FACT 6: Conserving willpower “battery” is the key to losing fat.

This point is more important than you think. Some of you may know that fat loss comes from being in a calorie deficit. But why is it that even if they know this concept, they can’t seem to lose fat?

That’s because they’re doing things the hard way. They’re trying to eat “clean” or “healthy”, but they hate all the foods. And they’re trying to do all kinds of cardio, yet it triggers hunger, which drains their willpower.

The key is that you MUST enjoy your foods and exercises, in order to minimize the use of willpower. The winner does NOT have the most willpower or discipline. The winner simply has the smartest way to conserve willpower, much like a battery.

FACT 7: Eating at night doesn’t make you fat.

I’m gonna smack the next person who still believes this after reading this article.

ONCE AGAIN. Your body decides whether or not to use body fat as energy (thus burn fat) at an executive level, depending on its overall energy balance. In other words, calorie surplus is the ONLY direct reason why you gain fat.

“But Andy, isn’t your metabolism slower at night?”

Here’s the thing. Your TDEE (Total DAILY Energy Expenditure) ALREADY accounts for the ENTIRE day, including night time. As long as you eat no more than TDEE, you won’t gain fat overall.

For example, let’s say your TDEE is 2000. And let’s say during the day, your metabolism is faster, accounting for 1500 calories of the 2000. And at night, your metabolism is slower, therefore the energy expenditure is only 500 calories of that 2000.

Let’s take a look at 2 cases.

In Case 1, you eat 2000 calories during the day, but nothing at night. In Case 2, you eat nothing during the day, but all 2000 calories at night.

Case 1:

Day Energy Balance = 2000 - 1500 = 500 calorie surplus

Night Energy Balance = 0 - 500 = -500 calorie deficit

So, Net Energy Balance = 500 - 500 = 0

Case 2:

Day Energy Balance = 0 - 1500 = -1500 calorie deficit

Night Energy Balance = 2000 - 500 = 1500 calorie surplus

So, Net Energy Balance = -1500 + 1500 = 0

As we can see, as long as we don’t eat more than your TDEE, we won’t gain fat, as TDEE already accounts for the varying metabolic speed throughout the entire day.

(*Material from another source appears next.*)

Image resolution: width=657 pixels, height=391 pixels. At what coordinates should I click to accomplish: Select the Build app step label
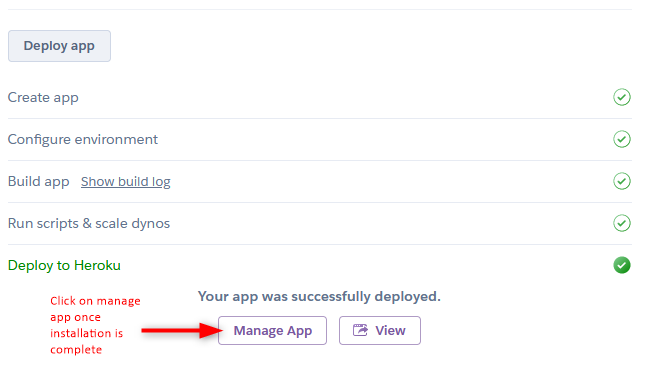click(x=39, y=181)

FACT 8: You cannot rely on the “afterburn effect” from HIIT cardio to lose fat.

This is a prime example in which fitness businesses take advantage of insignificant truth (where calorie deficit is the grand law), blow it up, and sell the sh*t out of it. Yes, I’m gonna have to call it out.

*cough* OrangeTheory *cough*

Does the “afterburn effect” exist? Yes. Absolutely.

Scientifically, it’s called the Excess Post-Exercise Oxygen Consumption (EPOC) effect. In simple terms, when the cardio session is intense, you can’t catch your breath to breathe in oxygen. So your body goes into an oxygen “debt” - you owe your body oxygen. After the HIIT cardio session, your body continues to use up energy to restore that oxygen “debt”. The need of calories for the EPOC to happen is called the “afterburn effect”, as your body burns more calories to recover oxygen.

Does it happen over the next 48 hours? Indeed, it does.

So what’s wrong with it?

How about let’s take a look at the ACTUAL AMOUNT of calories burnt from the afterburn effect. How much is it?

The truth is, science has shown that it’s 6-15% of the calories burnt from the HIIT session. The average is about 10%.

The average person burns about 300 calories from a HIIT session (with slightly above average effort).

Well, the afterburn effect is 30 calories, over the entire 48 hours. Yea… that’s not that much.

Even if you burned 1000 calories from one session, the afterburn effect is only 100.

And 100 extra calories won’t do much. Plus, that’s a lot of willpower drained for one single session. Now, try keeping this up every day or even every other day.

You don’t need to be a genius to see that relying on the afterburn effect for fat loss isn’t feasible at all.